• **Excerpt to read**:
--- Start ---
Interactive Data Visualization using D3.js, DC.js, Nodejs and MongoDB

Hello All,
The aim behind this blog post is to introduce open source business intelligence technologies and explore data using open source technologies like D3.js, DC.js, Nodejs and MongoDB.
Over the span of this post we will see the importance of the various components that we are using and we will do some code based customization as well.

The Need for Visualization:

Visualization is the so called front-end of modern business intelligence systems. I have been around in quite a few big data architecture discussions and to my surprise i found that most of the discussions are focused on the backend components: the repository, the ingestion framework, the data mart, the ETL engine, the data pipelines and then some visualization.

I might be biased in favor of the visualization technologies as i have been working on them for a long time. Needless to say visualization is as important as any other component of a system. I hope most of you will agree with me on that. Visualization is instrumental in inferring the trends from the data, spotting outliers and making sense of the data-points.
What they say is right, A picture is indeed worth a thousand words.

The components of our analysis and their function:

D3.js: A javascript based visualization engine which will render interactive charts and graphs based on the data.
Dc.js: A javascript based wrapper library for D3.js which makes plotting the charts a lot easier.
Crossfilter.js: A javascript based data manipulation library. Works splendid with dc.js. Enables two way data binding.
Node JS: Our powerful server which serves data to the visualization engine and also hosts the webpages and javascript libraries.
Mongo DB: The resident No-SQL database which will serve as a fantastic data repository for our project.

The Steps to Success:

  1. Identifying what our analysis will do
  2. Fetching the data and storing it in MongoDB
  3. Creating a Node.js server to get data from MongoDB and host it as an api
  4. Building our frontend using D3.js,Dc.js and some good old javascript.
--- End ---
• **Material provided**:
--- Start ---
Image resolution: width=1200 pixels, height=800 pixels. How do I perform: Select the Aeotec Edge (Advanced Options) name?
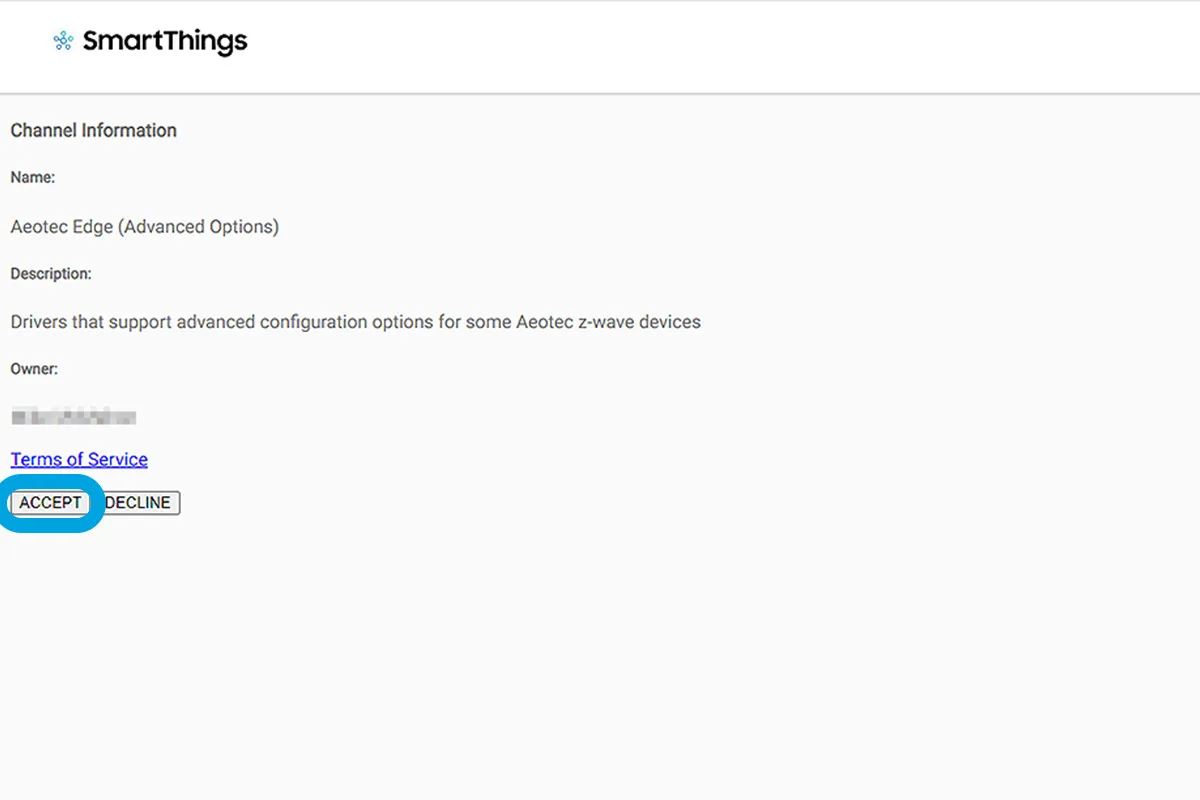click(x=145, y=226)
--- End ---
• **Jobs**:
(A) In the post on interactive data visualization, which component serves as the project's No-SQL data repository?
(B) Extend the post on interactive data visualization with D3.js, DC.js, Node.js and MongoDB, picking up after its last listed step.
The data comes from a separate source unrelated to the post.

• **Task responses**:
(A) MongoDB

(B)
Here’s what the end result will look like (might take a couple seconds to load):

projectnew

STEP 1: Identifying our Analysis

We will be analyzing data from DonorsChoose.org, which is a US based non profit organization that allows individuals to donate money directly to public school classroom projects. We will get the dataset and try to create an informative analysis on the basis of the data attributes. We will have more clarity on this once we actually see the data set. I have taken a subset of the original data set for our analysis purposes. This dataset contains nearly 9000 rows.

Step 2: Fetching the data and storing it in MongoDB

The original dataset from DonorsChoose.org is available here. For our project we will be using a portion of the “Project” dataset. I have chosen this data as i am somewhat familiar with it. The “Project” dataset contains datapoints for the classroom projects data available with DonorsChoose.org. I have intentionally used a small subset of the data so that we can focus on getting the charts done quickly rather than waiting for the data to be fetched each time we refresh. That said, you can always ingest the original dataset once you have mastered this post. To  download the required dataset click here.

Unzip the rar file to your desktop or a suitable directory.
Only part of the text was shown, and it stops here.